* _Input_:
───
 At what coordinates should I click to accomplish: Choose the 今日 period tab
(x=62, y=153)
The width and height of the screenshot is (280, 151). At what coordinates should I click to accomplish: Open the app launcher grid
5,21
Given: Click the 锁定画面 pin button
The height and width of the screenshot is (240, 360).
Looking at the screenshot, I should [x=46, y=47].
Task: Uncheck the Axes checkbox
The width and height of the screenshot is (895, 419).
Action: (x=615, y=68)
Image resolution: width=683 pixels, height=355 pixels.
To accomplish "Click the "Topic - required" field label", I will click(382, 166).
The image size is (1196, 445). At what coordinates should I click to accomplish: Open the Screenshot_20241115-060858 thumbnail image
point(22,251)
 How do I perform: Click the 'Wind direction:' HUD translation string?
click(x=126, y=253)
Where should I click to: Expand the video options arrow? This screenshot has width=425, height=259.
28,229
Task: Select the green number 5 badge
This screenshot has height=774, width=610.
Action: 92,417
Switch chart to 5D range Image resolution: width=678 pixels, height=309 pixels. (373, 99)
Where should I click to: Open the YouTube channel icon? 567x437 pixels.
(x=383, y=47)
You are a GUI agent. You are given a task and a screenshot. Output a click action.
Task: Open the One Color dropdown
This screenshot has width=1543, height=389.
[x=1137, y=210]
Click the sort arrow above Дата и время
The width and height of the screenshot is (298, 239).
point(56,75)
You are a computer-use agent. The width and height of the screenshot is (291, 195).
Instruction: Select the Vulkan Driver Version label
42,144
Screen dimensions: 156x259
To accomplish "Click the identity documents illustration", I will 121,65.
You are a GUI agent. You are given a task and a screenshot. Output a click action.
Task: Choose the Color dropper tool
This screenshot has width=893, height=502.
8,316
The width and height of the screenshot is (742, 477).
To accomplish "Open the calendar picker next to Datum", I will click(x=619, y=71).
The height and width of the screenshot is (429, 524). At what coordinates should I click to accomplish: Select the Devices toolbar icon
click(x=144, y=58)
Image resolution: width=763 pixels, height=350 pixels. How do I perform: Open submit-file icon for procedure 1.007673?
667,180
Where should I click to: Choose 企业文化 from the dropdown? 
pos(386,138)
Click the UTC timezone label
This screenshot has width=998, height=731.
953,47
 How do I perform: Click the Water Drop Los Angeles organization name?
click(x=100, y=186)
───
* _What to produce_: The complete listing, transcribed exactly, is the expected answer.

* _Reply_:
 At what coordinates should I click to accomplish: Choose the 今日 period tab
(x=62, y=153)
The width and height of the screenshot is (280, 151). At what coordinates should I click to accomplish: Open the app launcher grid
5,21
Given: Click the 锁定画面 pin button
The height and width of the screenshot is (240, 360).
Looking at the screenshot, I should [x=46, y=47].
Task: Uncheck the Axes checkbox
The width and height of the screenshot is (895, 419).
Action: (x=615, y=68)
Image resolution: width=683 pixels, height=355 pixels.
To accomplish "Click the "Topic - required" field label", I will click(382, 166).
The image size is (1196, 445). At what coordinates should I click to accomplish: Open the Screenshot_20241115-060858 thumbnail image
point(22,251)
 How do I perform: Click the 'Wind direction:' HUD translation string?
click(x=126, y=253)
Where should I click to: Expand the video options arrow? This screenshot has width=425, height=259.
28,229
Task: Select the green number 5 badge
This screenshot has height=774, width=610.
Action: 92,417
Switch chart to 5D range Image resolution: width=678 pixels, height=309 pixels. (373, 99)
Where should I click to: Open the YouTube channel icon? 567x437 pixels.
(x=383, y=47)
You are a GUI agent. You are given a task and a screenshot. Output a click action.
Task: Open the One Color dropdown
This screenshot has width=1543, height=389.
[x=1137, y=210]
Click the sort arrow above Дата и время
The width and height of the screenshot is (298, 239).
point(56,75)
You are a computer-use agent. The width and height of the screenshot is (291, 195).
Instruction: Select the Vulkan Driver Version label
42,144
Screen dimensions: 156x259
To accomplish "Click the identity documents illustration", I will 121,65.
You are a GUI agent. You are given a task and a screenshot. Output a click action.
Task: Choose the Color dropper tool
This screenshot has width=893, height=502.
8,316
The width and height of the screenshot is (742, 477).
To accomplish "Open the calendar picker next to Datum", I will click(x=619, y=71).
The height and width of the screenshot is (429, 524). At what coordinates should I click to accomplish: Select the Devices toolbar icon
click(x=144, y=58)
Image resolution: width=763 pixels, height=350 pixels. How do I perform: Open submit-file icon for procedure 1.007673?
667,180
Where should I click to: Choose 企业文化 from the dropdown? 
pos(386,138)
Click the UTC timezone label
This screenshot has width=998, height=731.
953,47
 How do I perform: Click the Water Drop Los Angeles organization name?
click(x=100, y=186)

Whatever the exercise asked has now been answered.